Palm Beach Opera, soloists soar in Verdi’s Requiem

By Alan Becker

Bruno Aprea leads assembled choruses Sunday in Verdi's Requiem at Palm Beach Opera.

Why is a Requiem on the schedule of an opera company?

To begin with, Verdi’s Requiem has all the drama, demanding vocal writing and intensity of expression of any of his operas. Moreover, there is ample precedent for doing so, as Palm Beach Opera follows a path set by many other opera companies, presenting a work that saves the cost of scenery and sets.

Verdi’s masterpiece followed the Italian premiere of Aida, and drew the wrath of several critics who complained that the music–written in memory of his much admired friend, the poet and novelist Alessandro Manzoni–was not properly ecclesiastical.

Verdi never intended the piece for performance in a church service, It was considered to be an opera, but set to a sacred text. No less a figure than Brahms declared it a work of genius, and many consider the Requiem to be “Verdi’s greatest opera.”

Palm Beach Opera took on the challenge of this blockbuster work Sunday afternoon at the Kravis Center and emerged fully triumphant.
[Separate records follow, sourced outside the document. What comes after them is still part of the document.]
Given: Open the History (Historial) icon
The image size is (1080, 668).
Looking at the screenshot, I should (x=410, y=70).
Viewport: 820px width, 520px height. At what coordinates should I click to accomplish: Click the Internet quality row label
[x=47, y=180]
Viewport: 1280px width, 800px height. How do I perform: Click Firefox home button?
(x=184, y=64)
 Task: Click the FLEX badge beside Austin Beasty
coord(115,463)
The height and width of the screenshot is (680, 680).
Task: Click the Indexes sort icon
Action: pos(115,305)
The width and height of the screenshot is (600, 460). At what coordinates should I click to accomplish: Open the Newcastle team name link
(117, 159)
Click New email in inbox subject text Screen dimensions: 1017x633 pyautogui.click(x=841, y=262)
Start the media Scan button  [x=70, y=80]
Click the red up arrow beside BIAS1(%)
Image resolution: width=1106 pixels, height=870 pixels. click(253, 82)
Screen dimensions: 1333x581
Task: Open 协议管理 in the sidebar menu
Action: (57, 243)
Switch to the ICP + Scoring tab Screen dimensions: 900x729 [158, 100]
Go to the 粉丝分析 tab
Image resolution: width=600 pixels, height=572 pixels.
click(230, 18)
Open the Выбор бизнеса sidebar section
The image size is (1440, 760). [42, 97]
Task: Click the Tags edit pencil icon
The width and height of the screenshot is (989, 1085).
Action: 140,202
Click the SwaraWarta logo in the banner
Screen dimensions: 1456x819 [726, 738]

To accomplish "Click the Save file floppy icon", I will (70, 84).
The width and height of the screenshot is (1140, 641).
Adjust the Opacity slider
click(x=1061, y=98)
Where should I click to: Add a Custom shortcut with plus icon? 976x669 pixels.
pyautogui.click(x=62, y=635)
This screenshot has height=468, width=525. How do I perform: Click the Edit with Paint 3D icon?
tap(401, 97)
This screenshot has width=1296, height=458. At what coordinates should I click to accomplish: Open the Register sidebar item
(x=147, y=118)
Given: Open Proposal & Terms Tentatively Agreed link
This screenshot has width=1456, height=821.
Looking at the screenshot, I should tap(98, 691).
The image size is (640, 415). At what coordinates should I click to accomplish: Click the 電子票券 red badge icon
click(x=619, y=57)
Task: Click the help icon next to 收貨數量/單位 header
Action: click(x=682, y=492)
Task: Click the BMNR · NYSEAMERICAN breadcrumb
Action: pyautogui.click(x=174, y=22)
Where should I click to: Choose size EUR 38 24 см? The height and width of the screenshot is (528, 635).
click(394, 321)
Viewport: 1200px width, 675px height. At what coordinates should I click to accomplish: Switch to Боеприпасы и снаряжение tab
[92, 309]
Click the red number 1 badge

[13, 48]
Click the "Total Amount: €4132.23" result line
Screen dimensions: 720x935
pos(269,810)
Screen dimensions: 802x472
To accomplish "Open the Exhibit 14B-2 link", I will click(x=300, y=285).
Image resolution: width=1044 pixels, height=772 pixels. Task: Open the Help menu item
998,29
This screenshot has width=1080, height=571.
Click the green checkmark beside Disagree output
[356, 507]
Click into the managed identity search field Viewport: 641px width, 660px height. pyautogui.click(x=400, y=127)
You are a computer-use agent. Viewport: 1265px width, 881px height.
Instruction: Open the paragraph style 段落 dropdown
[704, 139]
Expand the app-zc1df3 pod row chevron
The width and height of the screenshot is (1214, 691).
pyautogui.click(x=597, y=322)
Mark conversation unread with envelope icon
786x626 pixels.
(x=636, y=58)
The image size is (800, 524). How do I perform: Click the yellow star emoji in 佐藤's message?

When the curtain rose it revealed a stage almost entirely filled with musicians, and a chorus of impressive dimensions. The Palm Beach Opera Chorus was supplemented with the Delray Beach Chorale, Master Chorale of South Florida, Masterworks Chorus of the Palm Beaches, and the Robert Sharon Chorale. Chorusmaster Greg Ritchey must have had his hands full coordinating this large group, but considering that this was a one-time performance, the singers’ enthusiasm and control of the notes were most impressive.

The lion’s share of the music rests on the voices of the four soloists. Soprano Angela Meade is frequently called on by Verdi to ride the crest of the ensemble, and deliver her notes with pinpoint accuracy and unbridled passion. She also must have the ability to easily float her tones. This she did without fear, and with an especially beautiful sound in the final release of the soul, the Libera Me. She also negotiated an impressive trill, frequently avoided by those of lesser skill.

The celebrated mezzo-soprano Dolora Zajick has a firm yet luscious voice and easily took control of her important part. Her ability to blend in the quartet and project her important vocal contribution showed the mark of a seasoned veteran in this work. Tenor Carl Tanner began the opening Kyrie by pushing his voice too hard, but his pronounced quaver was soon overcome. Tanner made his own major contribution to the ensemble with an Ingemisco that was a model of refinement and control.

The rock-steady bass of Morris Robinson was commanding in its weight, power, and interpretive nuance. What he does with his Sarastro-like instrument is truly amazing as the voice carries easily even at the softest dynamics. In all, the quartet of soloists was notable for their tonal beauty, fine blend, and ability to fully grasp the intense drama of Verdi’s writing.

At the core of the performance was the endlessly subtle, yet vibrantly theatrical leadership of conductor Bruno Aprea. At moments of greatest ecstasy in the Dies Irae he spread his arms wide as if to convey the full wrath of God while the bass drum hammered away the dreaded judgement. Aprea wisely chose to begin anew after the opening notes of the Requiem were spoiled by a fit of bronchial outbursts and the dulcet tones of a child’s voice.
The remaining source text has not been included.